_THE TASK:_
Beginning with the first line of the entries below, quote each line until you reach and include the line with "Réserver une voiture".

(Stored records)

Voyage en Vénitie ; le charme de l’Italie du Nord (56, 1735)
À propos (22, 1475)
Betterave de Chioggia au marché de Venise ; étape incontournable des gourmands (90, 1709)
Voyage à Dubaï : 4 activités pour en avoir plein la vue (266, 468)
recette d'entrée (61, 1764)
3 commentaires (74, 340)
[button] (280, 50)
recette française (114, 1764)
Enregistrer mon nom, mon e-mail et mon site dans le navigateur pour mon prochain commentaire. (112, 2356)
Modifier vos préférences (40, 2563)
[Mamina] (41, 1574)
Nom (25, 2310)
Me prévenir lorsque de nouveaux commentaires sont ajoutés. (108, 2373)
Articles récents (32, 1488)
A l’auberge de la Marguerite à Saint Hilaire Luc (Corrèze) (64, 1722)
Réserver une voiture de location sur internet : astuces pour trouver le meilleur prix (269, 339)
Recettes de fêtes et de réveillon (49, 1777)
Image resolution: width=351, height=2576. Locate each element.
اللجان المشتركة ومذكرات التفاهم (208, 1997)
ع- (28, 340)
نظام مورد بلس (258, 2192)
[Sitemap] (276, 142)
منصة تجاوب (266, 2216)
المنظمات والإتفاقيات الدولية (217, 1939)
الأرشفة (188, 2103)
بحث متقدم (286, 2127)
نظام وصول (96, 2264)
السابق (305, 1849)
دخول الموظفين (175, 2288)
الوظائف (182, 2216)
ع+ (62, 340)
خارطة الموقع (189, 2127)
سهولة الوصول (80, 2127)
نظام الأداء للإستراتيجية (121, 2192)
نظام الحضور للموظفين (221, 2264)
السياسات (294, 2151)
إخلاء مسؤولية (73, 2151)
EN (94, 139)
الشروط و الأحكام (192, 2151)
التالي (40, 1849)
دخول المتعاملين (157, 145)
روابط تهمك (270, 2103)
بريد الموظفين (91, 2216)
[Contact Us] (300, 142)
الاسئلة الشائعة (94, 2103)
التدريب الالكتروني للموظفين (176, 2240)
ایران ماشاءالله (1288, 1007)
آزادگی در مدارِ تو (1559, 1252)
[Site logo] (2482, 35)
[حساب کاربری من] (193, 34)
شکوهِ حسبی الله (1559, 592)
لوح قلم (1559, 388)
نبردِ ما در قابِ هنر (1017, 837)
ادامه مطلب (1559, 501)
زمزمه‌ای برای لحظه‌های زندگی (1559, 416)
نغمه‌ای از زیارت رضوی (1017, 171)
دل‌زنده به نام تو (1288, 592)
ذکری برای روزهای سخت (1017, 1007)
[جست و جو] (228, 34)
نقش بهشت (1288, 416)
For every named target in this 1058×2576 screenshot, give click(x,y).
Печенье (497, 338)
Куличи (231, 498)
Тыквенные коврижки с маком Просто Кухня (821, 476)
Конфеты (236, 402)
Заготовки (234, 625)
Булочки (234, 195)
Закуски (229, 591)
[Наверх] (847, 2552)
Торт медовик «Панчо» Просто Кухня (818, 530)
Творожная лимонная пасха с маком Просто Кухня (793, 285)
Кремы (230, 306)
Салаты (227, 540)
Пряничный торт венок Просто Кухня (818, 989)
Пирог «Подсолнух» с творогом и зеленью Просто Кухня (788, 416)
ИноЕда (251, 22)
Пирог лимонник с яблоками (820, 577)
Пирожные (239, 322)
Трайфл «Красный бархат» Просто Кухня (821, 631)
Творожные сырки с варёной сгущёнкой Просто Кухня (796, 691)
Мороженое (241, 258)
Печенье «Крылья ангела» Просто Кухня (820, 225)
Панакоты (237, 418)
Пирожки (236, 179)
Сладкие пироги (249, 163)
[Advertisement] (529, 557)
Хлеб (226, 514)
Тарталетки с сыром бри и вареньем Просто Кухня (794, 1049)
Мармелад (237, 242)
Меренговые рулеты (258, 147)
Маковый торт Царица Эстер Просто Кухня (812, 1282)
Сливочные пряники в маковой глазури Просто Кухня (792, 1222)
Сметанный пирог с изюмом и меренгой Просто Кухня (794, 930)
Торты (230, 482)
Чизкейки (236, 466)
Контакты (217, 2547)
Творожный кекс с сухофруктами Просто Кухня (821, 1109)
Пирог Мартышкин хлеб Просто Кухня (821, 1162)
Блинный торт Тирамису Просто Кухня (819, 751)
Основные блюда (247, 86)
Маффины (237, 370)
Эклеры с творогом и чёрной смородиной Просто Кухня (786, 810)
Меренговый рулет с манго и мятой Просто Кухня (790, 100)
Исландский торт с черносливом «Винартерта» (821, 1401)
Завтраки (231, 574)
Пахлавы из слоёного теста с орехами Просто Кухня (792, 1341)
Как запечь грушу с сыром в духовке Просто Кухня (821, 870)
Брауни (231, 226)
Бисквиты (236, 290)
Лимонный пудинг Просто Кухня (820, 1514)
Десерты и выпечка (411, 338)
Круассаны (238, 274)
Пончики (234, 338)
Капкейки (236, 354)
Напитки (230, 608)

_SOLVED EXERCISE:_
Voyage en Vénitie ; le charme de l’Italie du Nord (56, 1735)
À propos (22, 1475)
Betterave de Chioggia au marché de Venise ; étape incontournable des gourmands (90, 1709)
Voyage à Dubaï : 4 activités pour en avoir plein la vue (266, 468)
recette d'entrée (61, 1764)
3 commentaires (74, 340)
[button] (280, 50)
recette française (114, 1764)
Enregistrer mon nom, mon e-mail et mon site dans le navigateur pour mon prochain commentaire. (112, 2356)
Modifier vos préférences (40, 2563)
[Mamina] (41, 1574)
Nom (25, 2310)
Me prévenir lorsque de nouveaux commentaires sont ajoutés. (108, 2373)
Articles récents (32, 1488)
A l’auberge de la Marguerite à Saint Hilaire Luc (Corrèze) (64, 1722)
Réserver une voiture de location sur internet : astuces pour trouver le meilleur prix (269, 339)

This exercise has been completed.